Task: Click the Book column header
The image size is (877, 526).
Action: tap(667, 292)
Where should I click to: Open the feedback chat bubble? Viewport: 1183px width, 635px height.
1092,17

+ + + + + + +

Give back every entry, word for word.

### Exercise solution
Task: Click the Book column header
The image size is (877, 526).
Action: tap(667, 292)
Where should I click to: Open the feedback chat bubble? Viewport: 1183px width, 635px height.
1092,17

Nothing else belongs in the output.